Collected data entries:
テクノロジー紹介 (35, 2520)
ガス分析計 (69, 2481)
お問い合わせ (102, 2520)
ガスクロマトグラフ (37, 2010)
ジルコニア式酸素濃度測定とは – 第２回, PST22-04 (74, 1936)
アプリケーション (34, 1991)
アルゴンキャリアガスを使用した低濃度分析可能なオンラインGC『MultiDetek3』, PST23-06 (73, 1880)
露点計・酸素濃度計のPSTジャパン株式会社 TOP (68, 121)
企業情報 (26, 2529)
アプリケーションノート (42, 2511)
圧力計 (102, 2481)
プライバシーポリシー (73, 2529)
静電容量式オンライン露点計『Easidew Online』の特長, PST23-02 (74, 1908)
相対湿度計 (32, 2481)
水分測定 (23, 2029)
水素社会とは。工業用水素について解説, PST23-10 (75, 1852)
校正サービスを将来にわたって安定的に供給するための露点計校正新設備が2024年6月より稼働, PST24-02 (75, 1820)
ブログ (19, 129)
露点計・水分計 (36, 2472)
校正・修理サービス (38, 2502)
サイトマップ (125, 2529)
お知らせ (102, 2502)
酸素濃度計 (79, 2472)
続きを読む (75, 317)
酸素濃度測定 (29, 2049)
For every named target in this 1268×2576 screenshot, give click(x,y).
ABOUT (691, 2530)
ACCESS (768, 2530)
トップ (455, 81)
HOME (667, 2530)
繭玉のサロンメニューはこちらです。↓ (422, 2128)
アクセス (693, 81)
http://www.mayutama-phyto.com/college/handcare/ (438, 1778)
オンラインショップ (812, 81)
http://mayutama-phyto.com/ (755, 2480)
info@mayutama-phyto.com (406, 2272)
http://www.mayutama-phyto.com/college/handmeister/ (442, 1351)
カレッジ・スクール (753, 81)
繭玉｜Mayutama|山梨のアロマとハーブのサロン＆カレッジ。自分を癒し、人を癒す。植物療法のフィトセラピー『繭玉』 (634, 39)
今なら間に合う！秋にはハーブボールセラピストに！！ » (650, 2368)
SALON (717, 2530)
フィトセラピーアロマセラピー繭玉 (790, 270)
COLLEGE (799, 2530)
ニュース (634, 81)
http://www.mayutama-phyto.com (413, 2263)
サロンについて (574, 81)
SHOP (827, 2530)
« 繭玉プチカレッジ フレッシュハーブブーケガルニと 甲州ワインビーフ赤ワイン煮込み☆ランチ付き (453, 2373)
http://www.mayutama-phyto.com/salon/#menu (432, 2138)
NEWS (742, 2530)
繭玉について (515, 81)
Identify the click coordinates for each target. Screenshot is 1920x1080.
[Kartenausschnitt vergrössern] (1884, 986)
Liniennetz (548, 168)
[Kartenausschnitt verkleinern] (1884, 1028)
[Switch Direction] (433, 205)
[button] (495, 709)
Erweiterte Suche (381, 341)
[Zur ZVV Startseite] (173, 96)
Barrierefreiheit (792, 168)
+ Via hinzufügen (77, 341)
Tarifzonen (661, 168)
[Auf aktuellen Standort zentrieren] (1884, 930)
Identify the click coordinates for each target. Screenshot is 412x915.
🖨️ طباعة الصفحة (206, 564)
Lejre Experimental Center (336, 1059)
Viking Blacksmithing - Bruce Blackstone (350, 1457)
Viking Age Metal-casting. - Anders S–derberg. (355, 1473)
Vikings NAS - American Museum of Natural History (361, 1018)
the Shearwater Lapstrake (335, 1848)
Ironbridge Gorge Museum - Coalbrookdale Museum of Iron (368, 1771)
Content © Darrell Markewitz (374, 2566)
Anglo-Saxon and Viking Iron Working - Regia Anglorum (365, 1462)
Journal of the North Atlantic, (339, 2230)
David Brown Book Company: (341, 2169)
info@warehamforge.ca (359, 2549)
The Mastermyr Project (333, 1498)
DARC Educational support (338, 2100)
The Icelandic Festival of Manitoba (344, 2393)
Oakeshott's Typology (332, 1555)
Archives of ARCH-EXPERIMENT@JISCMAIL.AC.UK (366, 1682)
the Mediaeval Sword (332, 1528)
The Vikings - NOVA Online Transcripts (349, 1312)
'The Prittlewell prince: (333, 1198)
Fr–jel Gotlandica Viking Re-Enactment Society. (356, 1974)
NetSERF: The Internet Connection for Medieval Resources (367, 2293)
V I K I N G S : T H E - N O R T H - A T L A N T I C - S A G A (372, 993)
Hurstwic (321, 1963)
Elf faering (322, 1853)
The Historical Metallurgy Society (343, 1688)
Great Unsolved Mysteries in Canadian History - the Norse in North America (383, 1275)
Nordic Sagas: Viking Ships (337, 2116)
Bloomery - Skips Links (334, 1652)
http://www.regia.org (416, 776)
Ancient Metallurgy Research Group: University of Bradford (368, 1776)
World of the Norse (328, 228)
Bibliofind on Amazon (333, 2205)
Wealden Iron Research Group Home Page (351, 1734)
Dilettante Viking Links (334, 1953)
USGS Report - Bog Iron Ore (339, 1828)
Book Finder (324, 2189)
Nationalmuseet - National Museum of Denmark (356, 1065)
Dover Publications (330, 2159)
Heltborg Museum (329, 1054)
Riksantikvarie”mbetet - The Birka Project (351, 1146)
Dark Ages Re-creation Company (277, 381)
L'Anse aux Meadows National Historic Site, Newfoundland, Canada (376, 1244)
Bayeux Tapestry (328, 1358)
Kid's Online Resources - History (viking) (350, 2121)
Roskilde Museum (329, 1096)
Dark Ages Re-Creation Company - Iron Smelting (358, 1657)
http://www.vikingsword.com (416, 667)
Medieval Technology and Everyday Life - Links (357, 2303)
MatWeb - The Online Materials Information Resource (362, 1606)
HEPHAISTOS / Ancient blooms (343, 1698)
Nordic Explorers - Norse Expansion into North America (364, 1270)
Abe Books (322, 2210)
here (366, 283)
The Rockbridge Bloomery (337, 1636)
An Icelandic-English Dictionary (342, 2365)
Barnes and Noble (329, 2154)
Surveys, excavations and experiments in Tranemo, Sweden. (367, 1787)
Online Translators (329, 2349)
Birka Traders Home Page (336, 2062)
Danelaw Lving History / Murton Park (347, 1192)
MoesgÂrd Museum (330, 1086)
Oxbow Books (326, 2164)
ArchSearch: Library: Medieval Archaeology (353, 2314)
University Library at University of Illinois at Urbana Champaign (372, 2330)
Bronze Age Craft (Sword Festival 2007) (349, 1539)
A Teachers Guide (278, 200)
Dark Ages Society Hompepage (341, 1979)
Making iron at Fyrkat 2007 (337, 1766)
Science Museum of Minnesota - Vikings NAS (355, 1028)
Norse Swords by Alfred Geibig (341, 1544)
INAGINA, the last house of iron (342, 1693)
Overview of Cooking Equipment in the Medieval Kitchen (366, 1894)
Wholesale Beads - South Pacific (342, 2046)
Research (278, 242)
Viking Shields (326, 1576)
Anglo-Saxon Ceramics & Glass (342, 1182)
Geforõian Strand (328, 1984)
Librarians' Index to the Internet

Assigned task: From the line that has "University Library at" through the line that has "Norse Swords by Alfred Geibig (341, 1544)", copy every line exactly as it appears above, and leave out all others.

Expected answer:
University Library at University of Illinois at Urbana Champaign (372, 2330)
Bronze Age Craft (Sword Festival 2007) (349, 1539)
A Teachers Guide (278, 200)
Dark Ages Society Hompepage (341, 1979)
Making iron at Fyrkat 2007 (337, 1766)
Science Museum of Minnesota - Vikings NAS (355, 1028)
Norse Swords by Alfred Geibig (341, 1544)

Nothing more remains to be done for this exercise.